» Página
^^^^^^^^^^^^^^^^
«El teatro no puede cambiar el mundo, pero sí a sus espectadores»

Pablo Batalla Cueto AVILÉS

CULTURA

Javier García Yagüe
Javier García Yagüe

Javier García Yagüe, director de «Nada que perder», desgrana los pormenores de esta obra de teatro sobre la crisis, que se representa en el Niemeyer

11 nov 2016 . Actualizado a las 05:00 h.

«Un profesor de Filosofía intenta hablar con su hijo, detenido por quemar un contenedor durante una huelga de basuras. El espectador entrevé, en esta primera escena, el tema principal de la obra Nada que perder que es, precisamente, la basura moral  de los que permitieron que la tormenta nos llevara a un lugar donde ya no tememos nada porque ya no tenemos nada que perder». Así resume la compañía teatral Cuarta Pared el argumento de esta obra que, tras dos exitosas temporadas representándose en la sala que la propia compañía tiene en Madrid, está ahora de gira por España y se representa el sábado 12 en el Centro Niemeyer de Avilés. Su director, Javier García Yagüe (Sevilla, 1961), desgrana sus pormenores en esta entrevista en la que también denuncia el maltrato del que el sector cultural ha sido objeto desde el estallido de la presente crisis económica.
^^^^^^^^^^^^^^^^
Registros de localización de texto y elementos

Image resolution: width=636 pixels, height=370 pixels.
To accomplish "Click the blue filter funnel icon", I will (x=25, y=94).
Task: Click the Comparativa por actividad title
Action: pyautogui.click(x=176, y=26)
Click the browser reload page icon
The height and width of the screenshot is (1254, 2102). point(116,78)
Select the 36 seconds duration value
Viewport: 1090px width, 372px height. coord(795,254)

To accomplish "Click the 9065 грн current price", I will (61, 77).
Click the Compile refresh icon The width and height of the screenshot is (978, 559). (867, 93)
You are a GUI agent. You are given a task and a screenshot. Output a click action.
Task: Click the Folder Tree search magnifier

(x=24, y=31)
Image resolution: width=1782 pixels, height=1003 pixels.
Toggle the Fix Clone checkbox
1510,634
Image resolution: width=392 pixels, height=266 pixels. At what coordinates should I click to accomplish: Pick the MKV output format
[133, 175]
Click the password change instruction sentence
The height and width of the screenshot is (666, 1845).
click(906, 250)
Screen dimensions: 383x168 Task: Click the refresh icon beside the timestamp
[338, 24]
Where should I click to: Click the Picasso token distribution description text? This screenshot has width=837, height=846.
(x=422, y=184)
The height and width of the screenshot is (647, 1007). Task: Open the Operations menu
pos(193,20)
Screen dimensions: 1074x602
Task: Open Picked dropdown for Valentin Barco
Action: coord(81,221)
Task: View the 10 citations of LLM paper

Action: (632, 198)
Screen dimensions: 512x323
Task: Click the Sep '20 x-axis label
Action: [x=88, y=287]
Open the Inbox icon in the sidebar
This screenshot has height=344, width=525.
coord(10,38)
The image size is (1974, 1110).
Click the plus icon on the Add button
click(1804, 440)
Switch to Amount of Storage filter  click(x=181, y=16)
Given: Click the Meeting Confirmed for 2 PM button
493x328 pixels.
^^^^^^^^^^^^^^^^
» Actividades propuestas
1: Responde a partir de la entrevista:
(a) ¿En qué fecha se publicó?
(b) ¿Por qué está detenido el hijo del profesor de Filosofía?
(c) ¿En qué ciudad y en qué año nació el director de la obra?
2: Reproduce literalmente el fragmento de la entrevista que comienza en las palabras "Javier García Yagüe, director" y termina tras "las 05:00 h.".
Las filas no son necesarias para resolver lo que se pide.

» Respuestas
1:
(a) El 11 de noviembre de 2016.
(b) Por quemar un contenedor durante una huelga de basuras.
(c) En Sevilla, en 1961.

2:
Javier García Yagüe, director de «Nada que perder», desgrana los pormenores de esta obra de teatro sobre la crisis, que se representa en el Niemeyer

11 nov 2016 . Actualizado a las 05:00 h.